--- Record excerpts ---

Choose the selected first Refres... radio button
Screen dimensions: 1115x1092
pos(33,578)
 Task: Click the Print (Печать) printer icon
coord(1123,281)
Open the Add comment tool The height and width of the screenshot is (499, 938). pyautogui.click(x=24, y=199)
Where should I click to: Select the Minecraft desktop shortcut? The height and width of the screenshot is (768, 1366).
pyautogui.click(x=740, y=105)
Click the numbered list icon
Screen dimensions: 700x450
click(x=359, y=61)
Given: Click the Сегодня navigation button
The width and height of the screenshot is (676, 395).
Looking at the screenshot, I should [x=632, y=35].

---
--- Record excerpts ---

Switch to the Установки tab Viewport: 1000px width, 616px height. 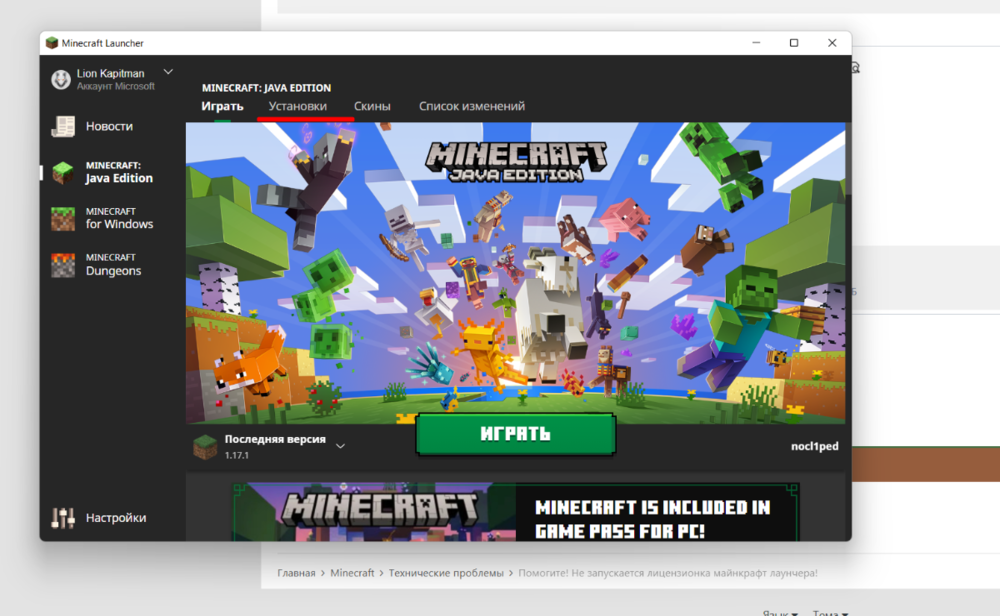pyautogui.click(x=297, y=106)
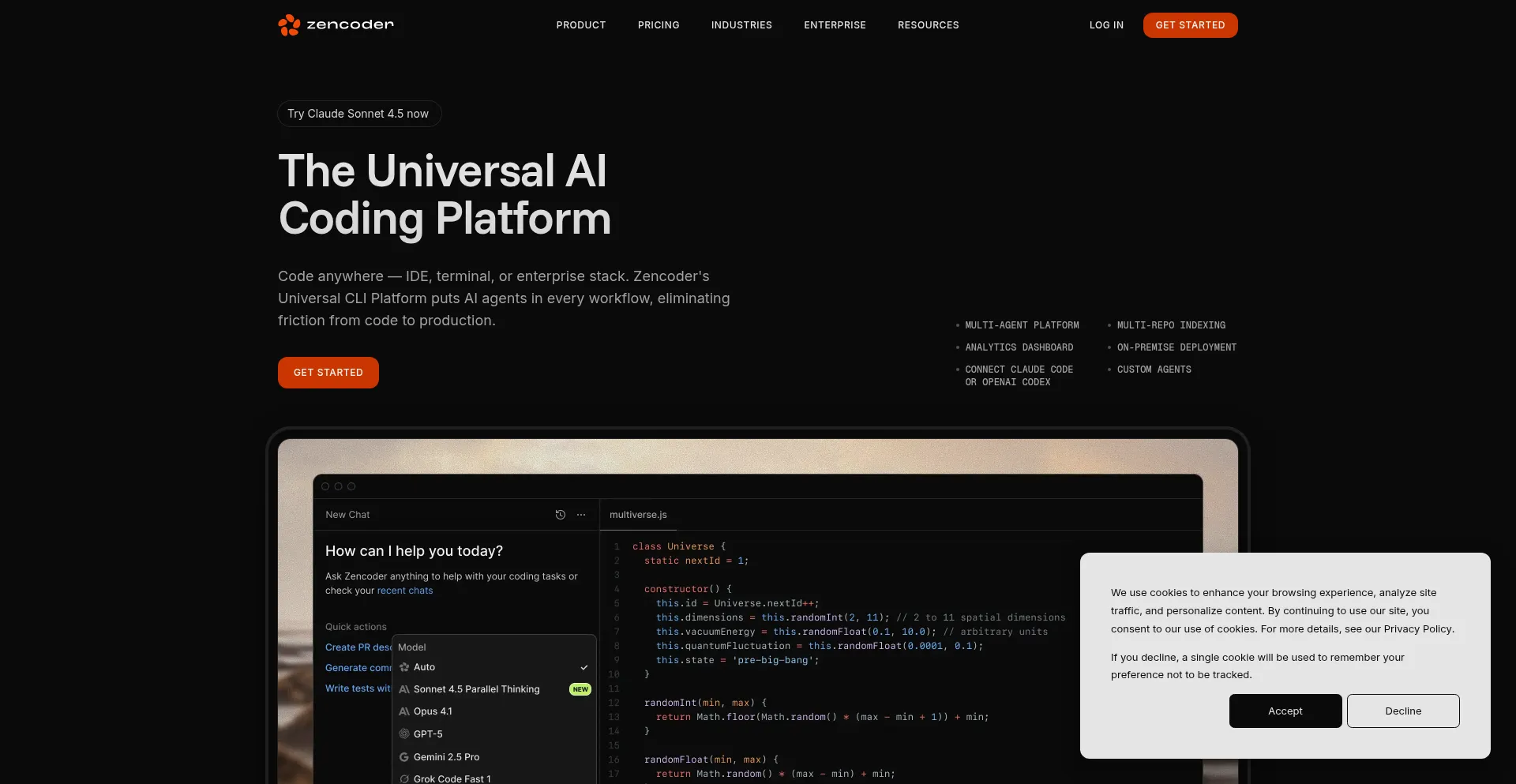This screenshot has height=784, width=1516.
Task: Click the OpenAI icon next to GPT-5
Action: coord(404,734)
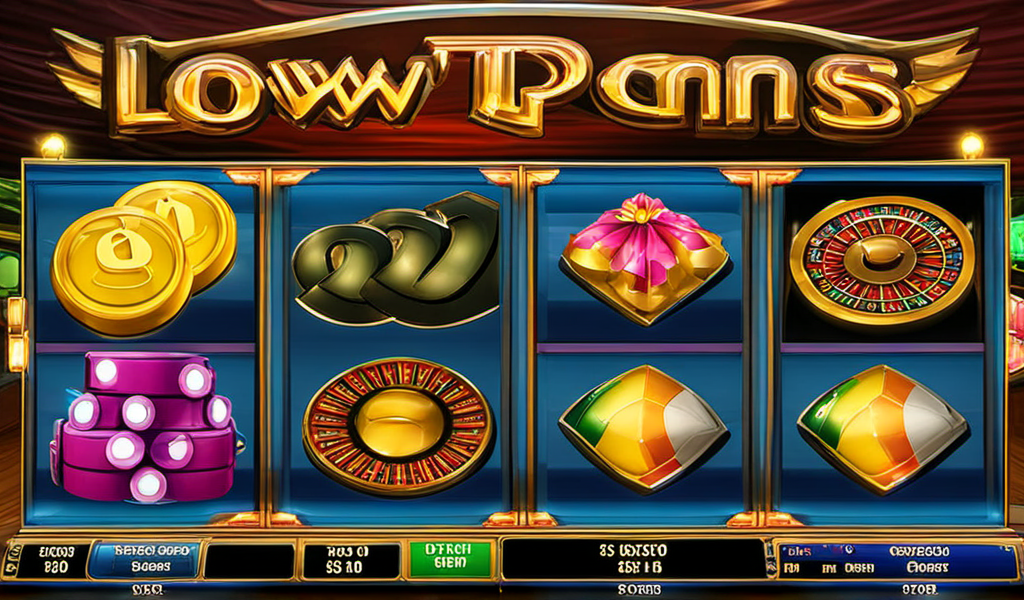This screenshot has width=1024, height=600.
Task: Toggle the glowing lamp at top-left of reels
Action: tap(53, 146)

---
--- Record excerpts ---

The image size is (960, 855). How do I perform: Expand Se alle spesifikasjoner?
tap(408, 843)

---

Echo every line from the one containing "Choose the selected" down to the one containing "Looking at the", with both of those lines included.

# Exercise answer:
Choose the selected first Refres... radio button
Screen dimensions: 1115x1092
pos(33,578)
 Task: Click the Print (Печать) printer icon
coord(1123,281)
Open the Add comment tool The height and width of the screenshot is (499, 938). pyautogui.click(x=24, y=199)
Where should I click to: Select the Minecraft desktop shortcut? The height and width of the screenshot is (768, 1366).
pyautogui.click(x=740, y=105)
Click the numbered list icon
Screen dimensions: 700x450
click(x=359, y=61)
Given: Click the Сегодня navigation button
The width and height of the screenshot is (676, 395).
Looking at the screenshot, I should [x=632, y=35].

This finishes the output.